Remove duplicates based on multiple values in R or POWER BI

Remove duplicates based on multiple values in R or POWER BI - r

I have a data set, each line representing a "service visit" for customers. A customer might have between 0 and 5 service calls. If there isn't a service call for someone, the columns associated with a service call would all be empty.
+--------------+-------------------+-------------------+------------------------+---------------------+
| Project Name | Customer Name | Service Call.Name | Service Call Date Time | Service Call Status |
+--------------+-------------------+-------------------+------------------------+---------------------+
| OO-99999 | A | SC-001762 | 3/21/2022 7:00:00 PM | Completed |
| OO-99999 | A | SC-002323 | null | Completed |
| OO-99999 | A | SC-002357 | 10/3/2022 7:00:00 PM | 2nd Visit Scheduled |
| OO-88888 | B | SC-001260 | 2/1/2022 8:00:00 PM | Completed |
| OO-88888 | B | SC-002938 | 8/25/2022 7:00:00 PM | Scheduled |
| OO-55555 | C | SC-000957 | 12/27/2021 8:00:00 PM | Completed |
| OO-55555 | C | SC-001418 | 2/7/2022 4:30:00 PM | Completed |
| OO-55555 | C | SC-003007 | null | null |
| OO-66666 | D | SC-001626 | null | No Longer Required |
| OO-66666 | D | SC-002329 | 6/9/2022 7:00:00 PM | Completed |
| OO-66666 | D | SC-002538 | null | Completed |
| OO-66666 | D | SC-002932 | null | Call Reviewed |
| OO-66666 | D | SC-003350 | 9/29/2022 7:00:00 PM | Scheduled |
| OO-11111 | F | null | null | null |
+--------------+-------------------+-------------------+------------------------+---------------------+
My goal is to filter out duplicates.
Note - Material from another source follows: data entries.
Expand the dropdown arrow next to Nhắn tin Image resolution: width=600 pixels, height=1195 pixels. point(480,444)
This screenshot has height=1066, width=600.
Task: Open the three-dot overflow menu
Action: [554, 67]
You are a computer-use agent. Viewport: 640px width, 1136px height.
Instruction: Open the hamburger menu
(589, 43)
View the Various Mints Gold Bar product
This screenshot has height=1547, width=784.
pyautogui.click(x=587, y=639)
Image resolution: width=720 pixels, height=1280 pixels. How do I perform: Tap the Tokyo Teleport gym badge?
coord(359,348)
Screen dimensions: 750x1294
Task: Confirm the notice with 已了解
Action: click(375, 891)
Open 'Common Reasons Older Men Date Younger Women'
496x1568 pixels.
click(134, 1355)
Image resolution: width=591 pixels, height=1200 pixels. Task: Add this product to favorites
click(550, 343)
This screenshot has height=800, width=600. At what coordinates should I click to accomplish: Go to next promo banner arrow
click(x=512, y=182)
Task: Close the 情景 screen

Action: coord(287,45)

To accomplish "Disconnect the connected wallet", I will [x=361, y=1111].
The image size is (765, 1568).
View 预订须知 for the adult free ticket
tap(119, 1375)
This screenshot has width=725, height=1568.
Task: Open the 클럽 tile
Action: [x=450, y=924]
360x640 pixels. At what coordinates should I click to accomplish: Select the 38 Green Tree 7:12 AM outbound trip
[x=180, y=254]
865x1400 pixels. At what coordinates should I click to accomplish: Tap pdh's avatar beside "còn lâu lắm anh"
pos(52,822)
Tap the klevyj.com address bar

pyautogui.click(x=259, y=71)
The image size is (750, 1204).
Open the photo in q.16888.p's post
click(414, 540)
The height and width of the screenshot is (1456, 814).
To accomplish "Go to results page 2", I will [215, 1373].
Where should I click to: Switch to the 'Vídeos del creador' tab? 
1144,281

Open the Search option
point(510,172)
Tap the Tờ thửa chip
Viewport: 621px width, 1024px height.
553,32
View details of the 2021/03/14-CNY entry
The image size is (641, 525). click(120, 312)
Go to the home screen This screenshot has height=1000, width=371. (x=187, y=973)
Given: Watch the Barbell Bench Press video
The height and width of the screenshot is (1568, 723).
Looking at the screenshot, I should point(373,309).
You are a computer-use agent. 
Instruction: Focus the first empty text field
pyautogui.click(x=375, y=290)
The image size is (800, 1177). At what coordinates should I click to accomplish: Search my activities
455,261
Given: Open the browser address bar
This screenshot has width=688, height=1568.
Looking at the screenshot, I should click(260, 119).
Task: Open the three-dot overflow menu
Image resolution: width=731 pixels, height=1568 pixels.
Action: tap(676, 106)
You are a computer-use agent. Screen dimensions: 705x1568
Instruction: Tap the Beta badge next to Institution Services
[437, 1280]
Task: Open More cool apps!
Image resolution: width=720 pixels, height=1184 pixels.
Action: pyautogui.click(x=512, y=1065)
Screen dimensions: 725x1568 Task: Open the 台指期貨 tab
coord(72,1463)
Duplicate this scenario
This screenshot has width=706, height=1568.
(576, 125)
I only want one row per customer, but I want to keep a specific row. A duplicate only appears if someone has multiple service calls.
If someone has a service call (Service Call.Name not equal to null), and one of those has a service call status of something OTHER than "Completed" or "Not required", I want to keep that row. So for Customer A, I want the third row since the service call status is not "completed" or "Not required".
If someone has multiple service calls, like customer , and they are all "completed" or "Not required". I don't care which one I keep, as long as I only keep one.
If someone has one service call or no service call, there will be no duplicate of that person, so I want to keep that row.
EDIT
There were cases of duplicates I didn't realize I had, I've edited the data to show them.
For someone with more than one open service call like customer E, I only want to keep one of them. If there is a date for both, I want the latest date of the two. If one has a date and the other doesn't, i want the one with a date. If neither have a date, i don't care which is kept, but i only want one.
I am working in Power BI, but I have access to R and think that might be easier.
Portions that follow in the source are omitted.